** Begin GIVEN PASSAGE **

My Investing Formula (v1): The System Behind Every Bet I Make
A 7-part framework I use to evaluate every company built to spot long-term winners before the market catches up.
Why I Needed a System
I started investing in 2021, right after graduating middle school. I was 14 — young, curious, and surrounded by hype.
At the time, my strategy was simple: if I believed in the product, saw the hype building, or thought the space was the future, I bought in. I was big on EVs, so I invested in Rivian and Tesla. I had a gaming PC, so I picked Nvidia and AMD. It wasn’t about financial models, it was about instinct, belief, and where I felt the world was going.
And that’s actually a huge part of my investing philosophy today. It still comes down to real-world intuition and conviction: knowing what people are actually using, what industries are shifting, and what products are built to matter, and believing in my vision.
But over time, I realized that instinct and intuition alone wasn’t enough. I didn’t just want to ride trends, I wanted to understand them. I wanted to know why a company could dominate, how it fit into the broader market, and what the long-term upside really looked like.

** End GIVEN PASSAGE **
** Begin ITEMS **

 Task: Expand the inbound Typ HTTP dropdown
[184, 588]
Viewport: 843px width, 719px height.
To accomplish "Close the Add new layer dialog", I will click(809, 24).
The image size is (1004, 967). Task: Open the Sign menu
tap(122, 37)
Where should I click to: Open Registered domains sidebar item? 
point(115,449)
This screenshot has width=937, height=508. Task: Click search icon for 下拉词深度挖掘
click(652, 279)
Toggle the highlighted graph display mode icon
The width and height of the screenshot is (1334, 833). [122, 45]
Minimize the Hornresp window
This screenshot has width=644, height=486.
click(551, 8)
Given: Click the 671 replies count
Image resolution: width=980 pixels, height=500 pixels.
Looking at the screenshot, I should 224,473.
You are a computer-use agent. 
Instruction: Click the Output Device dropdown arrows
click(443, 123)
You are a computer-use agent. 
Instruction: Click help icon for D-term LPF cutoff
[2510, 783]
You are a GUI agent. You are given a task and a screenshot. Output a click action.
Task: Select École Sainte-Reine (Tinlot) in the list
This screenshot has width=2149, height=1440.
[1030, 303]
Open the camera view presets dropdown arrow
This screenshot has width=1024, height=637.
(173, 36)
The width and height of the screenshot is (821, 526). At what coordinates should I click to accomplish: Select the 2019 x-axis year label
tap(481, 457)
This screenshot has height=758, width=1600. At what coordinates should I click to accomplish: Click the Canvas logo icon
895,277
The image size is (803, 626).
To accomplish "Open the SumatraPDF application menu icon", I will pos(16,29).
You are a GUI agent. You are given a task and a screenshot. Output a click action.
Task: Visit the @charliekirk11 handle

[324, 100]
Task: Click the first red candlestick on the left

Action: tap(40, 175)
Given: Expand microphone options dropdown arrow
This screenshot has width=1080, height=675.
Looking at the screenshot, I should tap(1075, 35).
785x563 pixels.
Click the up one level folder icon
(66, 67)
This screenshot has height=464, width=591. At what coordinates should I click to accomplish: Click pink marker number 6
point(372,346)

** End ITEMS **

* **TASKS TO PERFORM**:
(a) Translate this sentence from the investing post into Spanish: "I had a gaming PC, so I picked Nvidia and AMD."
(b) Please copy everything in the investing post from "Why I Needed" down to "in my vision.", word for word.
(c) According to the investing post, in what year did the writer start investing?

* **EXPECTED ANSWERS**:
(a) Tenía una PC para videojuegos, así que elegí Nvidia y AMD.

(b)
Why I Needed a System
I started investing in 2021, right after graduating middle school. I was 14 — young, curious, and surrounded by hype.
At the time, my strategy was simple: if I believed in the product, saw the hype building, or thought the space was the future, I bought in. I was big on EVs, so I invested in Rivian and Tesla. I had a gaming PC, so I picked Nvidia and AMD. It wasn’t about financial models, it was about instinct, belief, and where I felt the world was going.
And that’s actually a huge part of my investing philosophy today. It still comes down to real-world intuition and conviction: knowing what people are actually using, what industries are shifting, and what products are built to matter, and believing in my vision.

(c) In 2021.